--- Work item ---
Begin at the top of the records below and print each line exactly until the line containing "Task: Delete selected layer with trash icon" has been printed; any pictures are to be left out.

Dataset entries
'''

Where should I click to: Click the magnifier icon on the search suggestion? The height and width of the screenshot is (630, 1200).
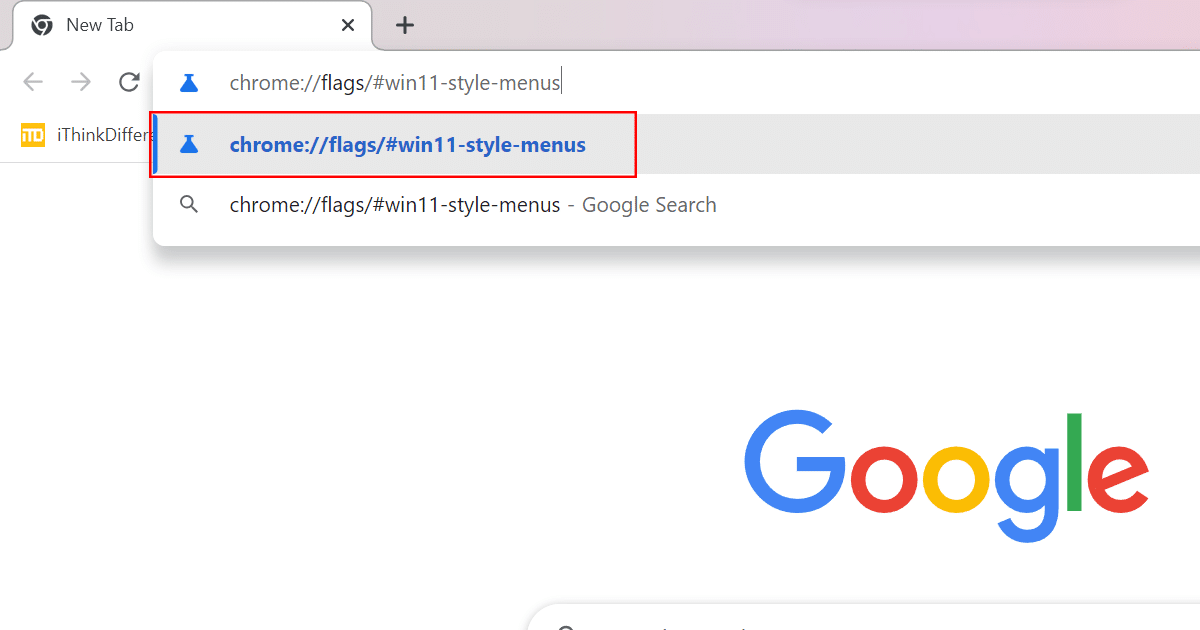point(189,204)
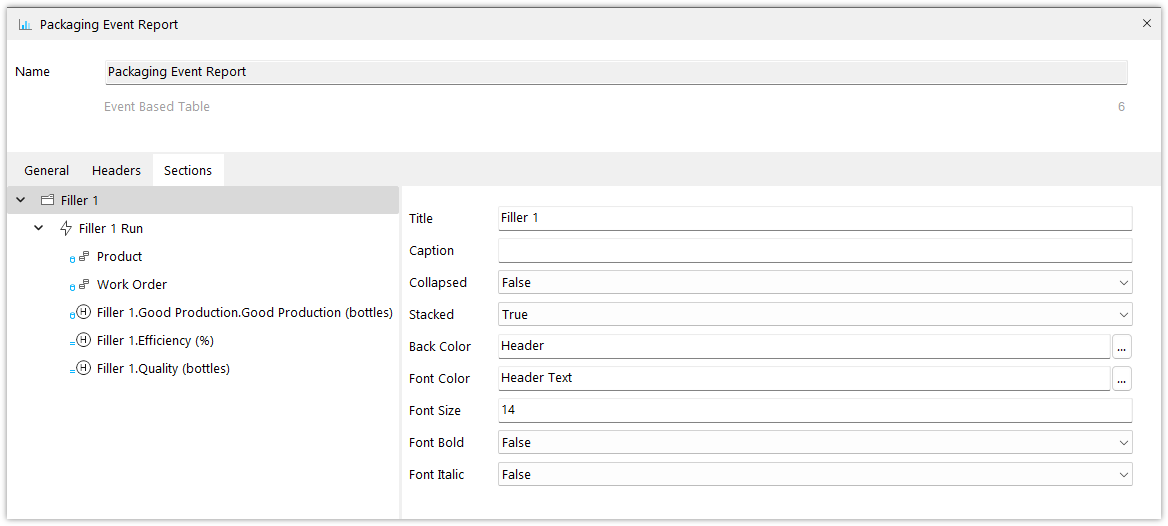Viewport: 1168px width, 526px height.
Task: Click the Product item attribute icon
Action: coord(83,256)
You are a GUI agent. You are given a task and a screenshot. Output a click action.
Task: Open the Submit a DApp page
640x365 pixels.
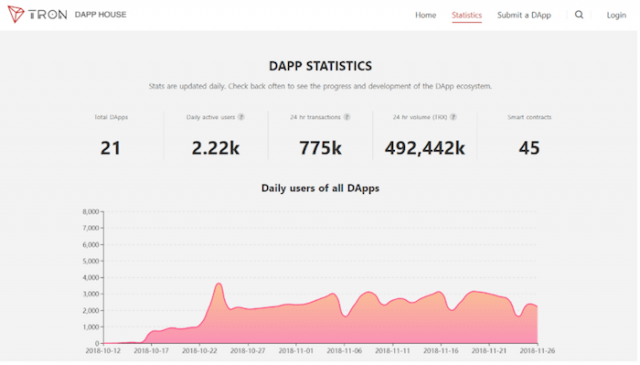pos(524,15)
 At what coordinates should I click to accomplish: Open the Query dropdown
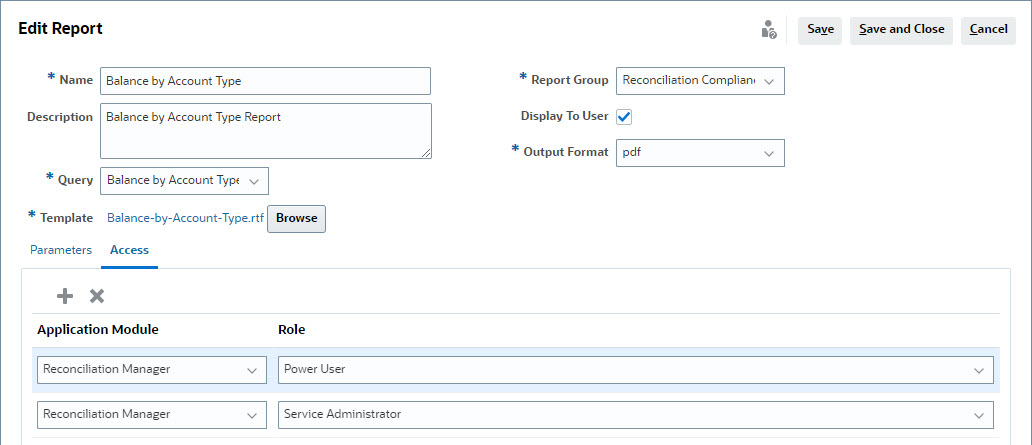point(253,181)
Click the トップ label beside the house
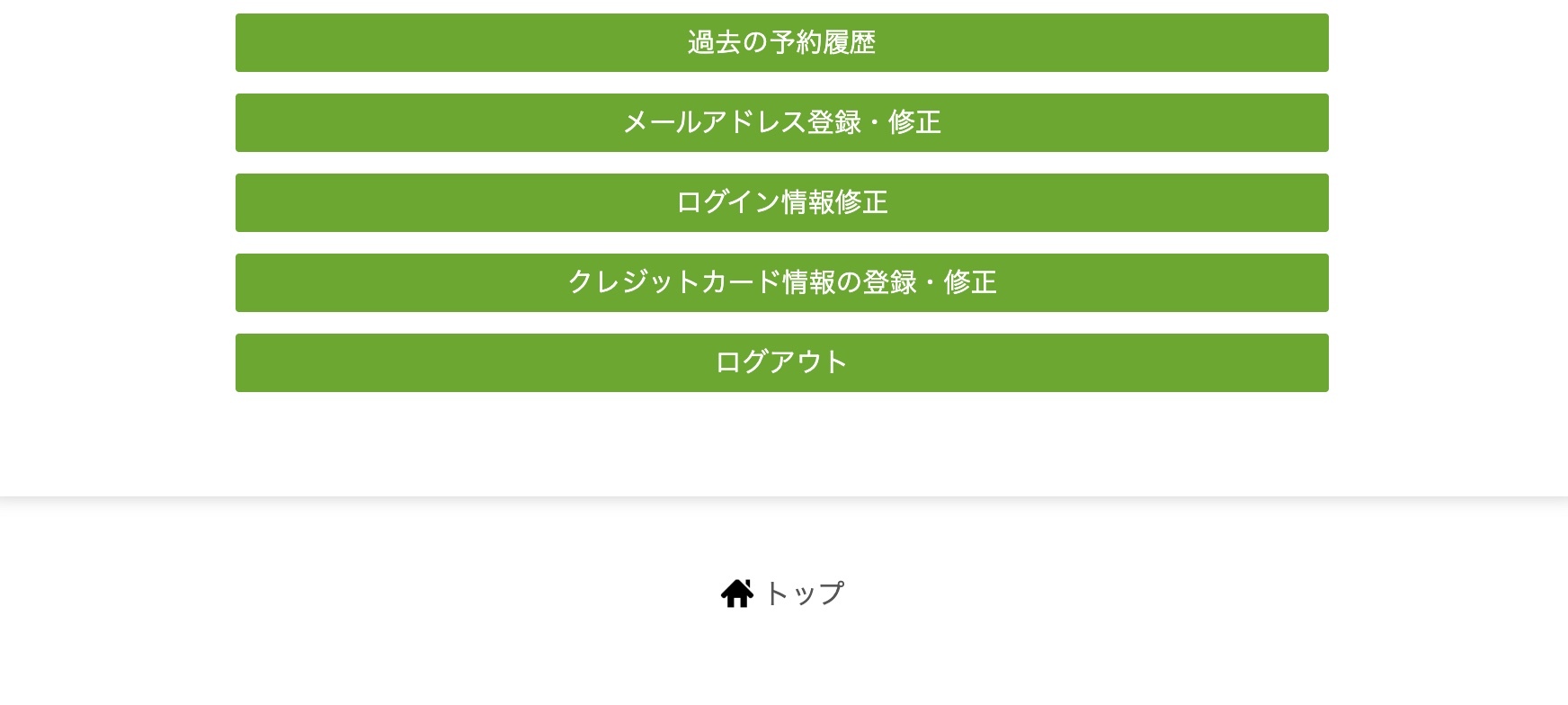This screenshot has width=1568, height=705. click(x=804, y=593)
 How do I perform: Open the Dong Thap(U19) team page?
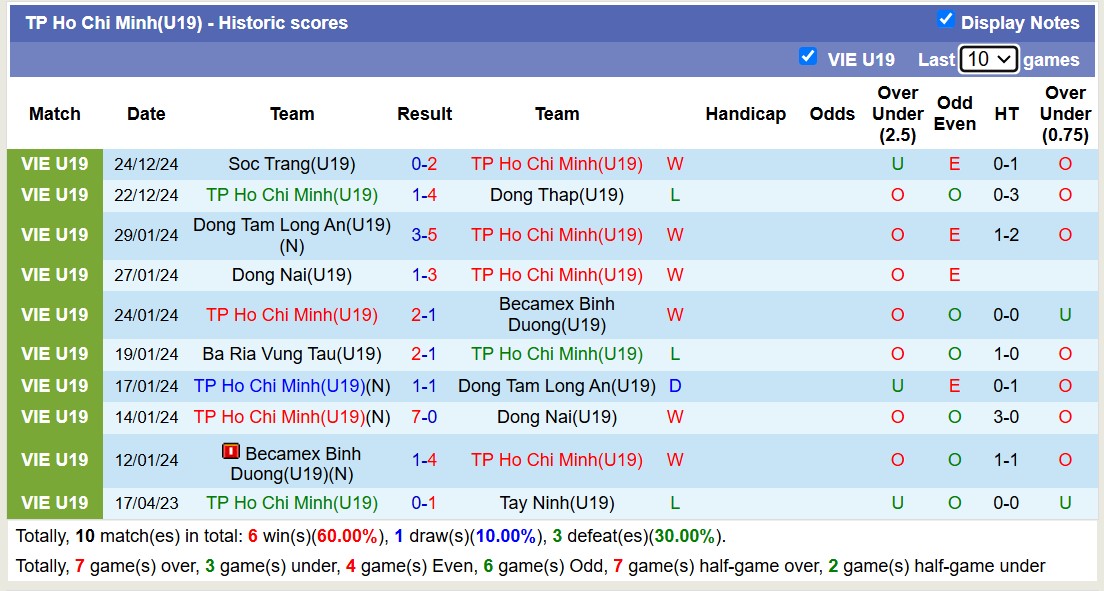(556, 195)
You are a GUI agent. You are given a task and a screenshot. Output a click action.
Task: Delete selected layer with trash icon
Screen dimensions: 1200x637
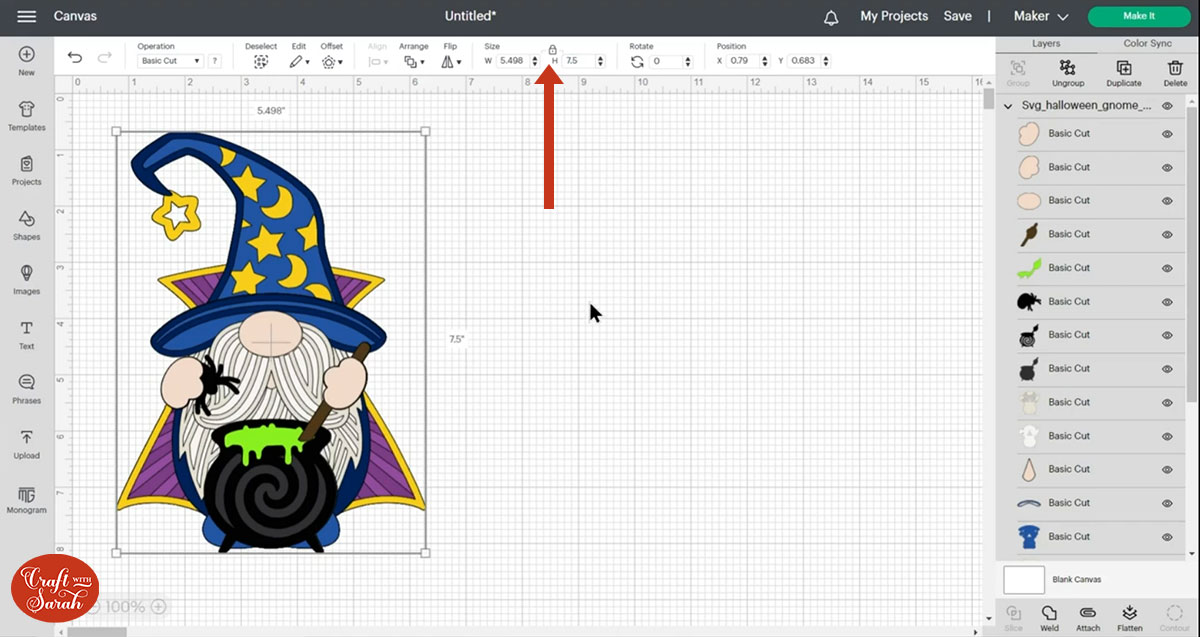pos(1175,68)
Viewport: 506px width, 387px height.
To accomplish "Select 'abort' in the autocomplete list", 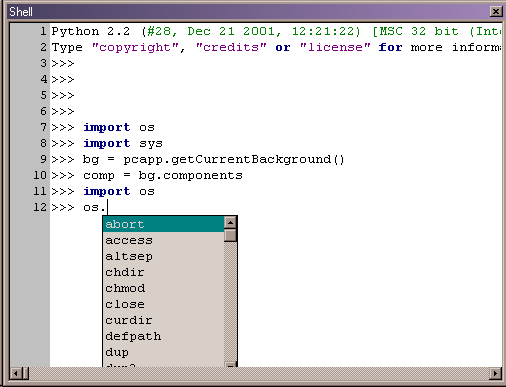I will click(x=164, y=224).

'''

--- Exercise answer ---
Where should I click to: Click the magnifier icon on the search suggestion? The height and width of the screenshot is (630, 1200).
point(189,204)
Viewport: 1168px width, 526px height.
Task: Click the Product item attribute icon
Action: coord(83,256)
You are a GUI agent. You are given a task and a screenshot. Output a click action.
Task: Open the Submit a DApp page
640x365 pixels.
pos(524,15)
 At what coordinates should I click to accomplish: Open the Query dropdown
point(253,181)
Click the トップ label beside the house
This screenshot has width=1568, height=705. click(x=804, y=593)
 How do I perform: Open the Dong Thap(U19) team page?
(556, 195)
You are a GUI agent. You are given a task and a screenshot. Output a click action.
Task: Delete selected layer with trash icon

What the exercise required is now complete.